運転中に突然ヒーリングが起きた話
先日、所用があって元の職場がある近隣の町へと車を走らせた。
この道を約30分、保育所にバタバタと子供を預け、または閉所に間に合うかと焦りながら往復した9年間だった。
この道中には、まるで昭和からタイムスリップしたような古い理容室がある。
大きな窓から見える鏡と床屋の椅子。
一瞬、もう廃業しているのかと思わせる店構えなのだが、外の柱に取ってつけたような赤白青のクルクルは、わりと朝早くから回っている。
この床屋を横目に走ったあの日々、ちょうどわが家の息子が読んでいた絵本がある。
「ザリガニータとサワガニッチ」の床屋さん
「絵本の床屋にそっくりだなあ」
「いつか息子に見せてやりたい」
毎朝この床屋を見ては、同じことを思い車を走らせた。
午前の早い時間、久しぶりの先輩同僚に会いに行くというそのタイミングがそうさせたのか?
たまたま海沿いに登る太陽が美しすぎたのか?
時間で言えばほんの数秒の出来事なのだ。
いつも通り、一瞬床屋に目をやった。
クルクル回っているサインを見て「ああ、変わらないな」と思った途端、突然ブワーーーっと涙が込み上げたのだ。

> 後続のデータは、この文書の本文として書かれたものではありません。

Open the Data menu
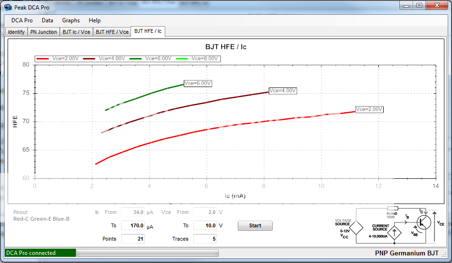coord(47,20)
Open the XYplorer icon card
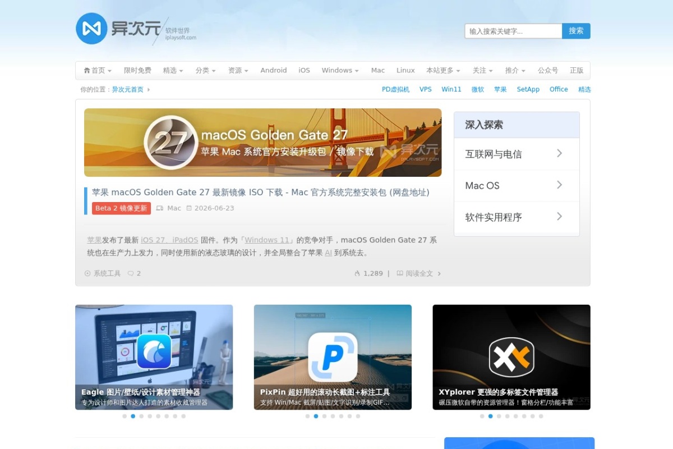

息子が保育所の頃、夫婦二人の子育ては崩壊寸前だった。
何となく違和感を感じてきた息子の個性と、それを理解できなかった夫。
数時間ぶりに保育所の玄関で見る顔はただただ愛しいのに、もっと厳しく育てたほうがいいのかと自分を罰した。
あの頃はそんな愛情の混沌の中にいた。
一周も二周も回って、息子にはもっと違った接し方があったろうと正直後悔は残っている。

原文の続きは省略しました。